Pixel coordinate grounding data:
━━━━━━━━━━
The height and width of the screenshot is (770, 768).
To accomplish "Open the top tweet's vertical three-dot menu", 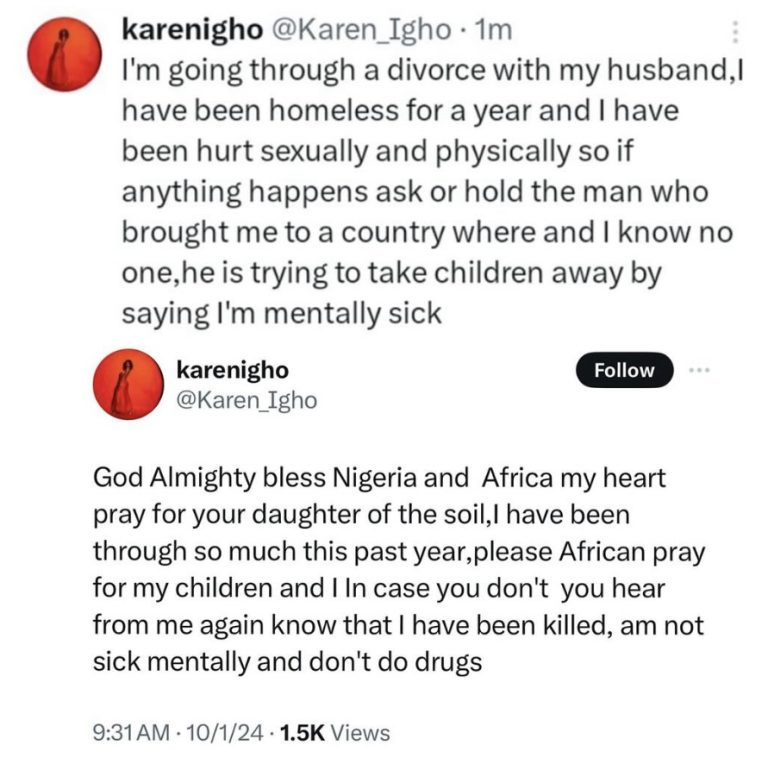I will 737,33.
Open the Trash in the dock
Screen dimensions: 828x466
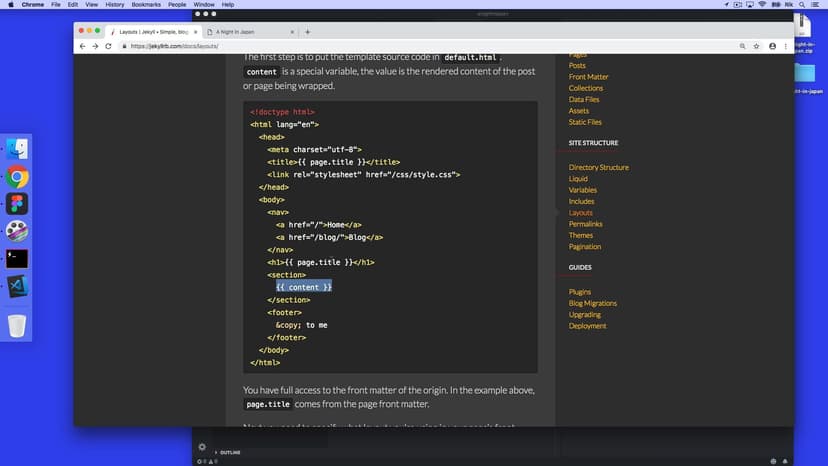pyautogui.click(x=17, y=326)
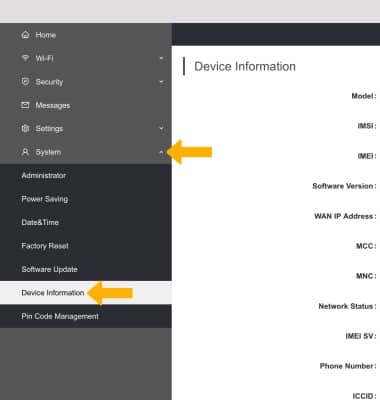Open the Administrator page
Image resolution: width=380 pixels, height=400 pixels.
pyautogui.click(x=86, y=175)

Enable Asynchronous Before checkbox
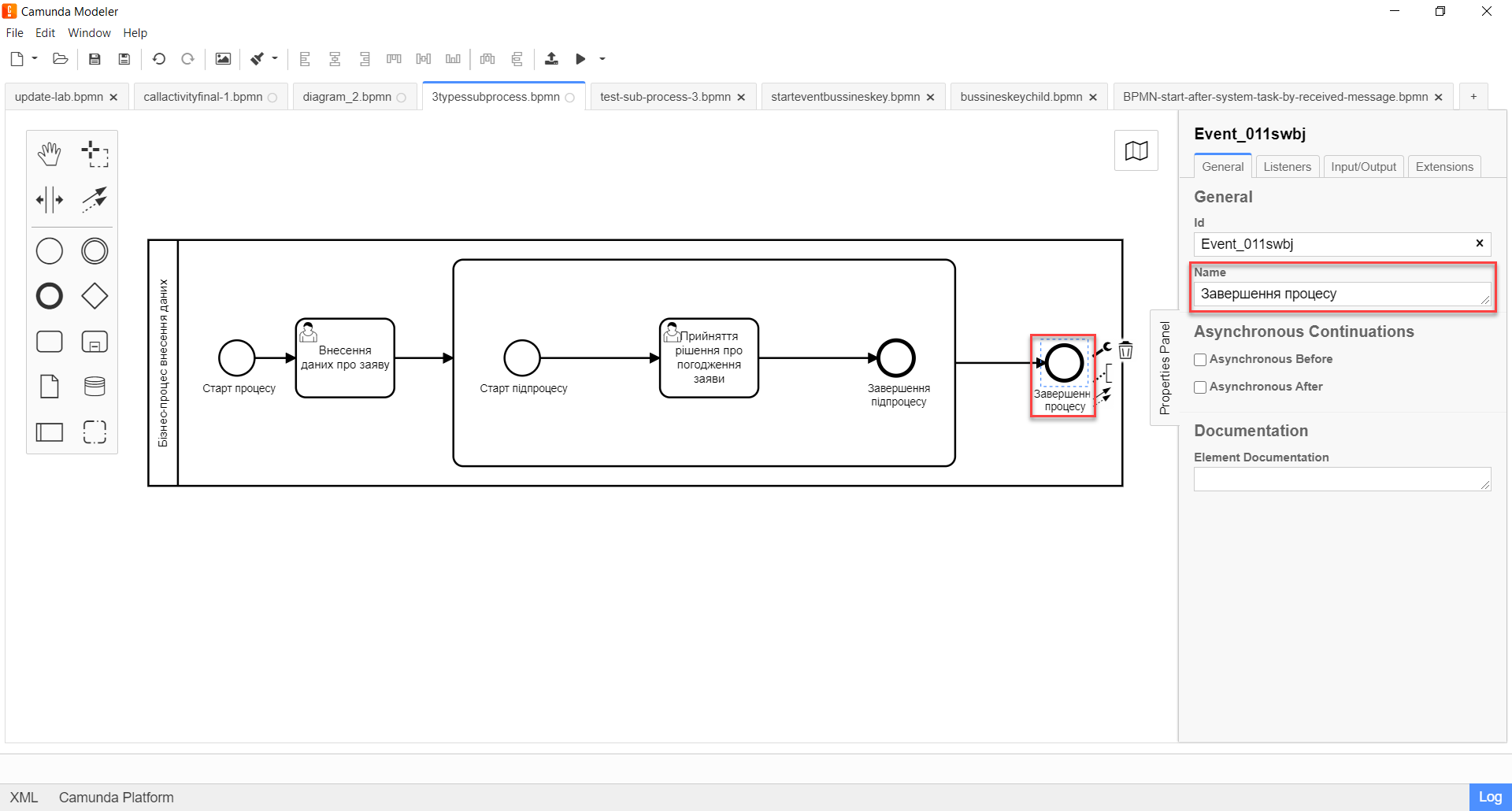(x=1200, y=360)
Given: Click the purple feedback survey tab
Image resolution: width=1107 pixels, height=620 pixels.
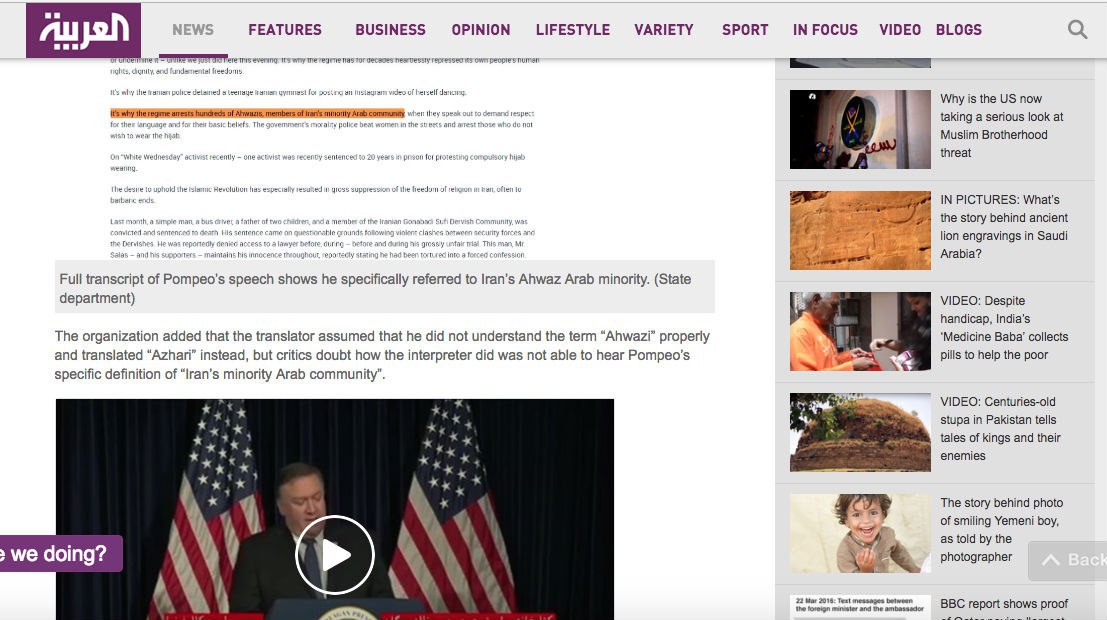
━━━━━━━━━━
From the line containing "Open the Trash in the dock" down to the end of the data above, reproduce each line exactly; no pictures.

→ **Result for this exercise**:
Open the Trash in the dock
Screen dimensions: 828x466
pyautogui.click(x=17, y=326)
Open the Administrator page
Image resolution: width=380 pixels, height=400 pixels.
pyautogui.click(x=86, y=175)

Enable Asynchronous Before checkbox
(x=1200, y=360)
Given: Click the purple feedback survey tab
Image resolution: width=1107 pixels, height=620 pixels.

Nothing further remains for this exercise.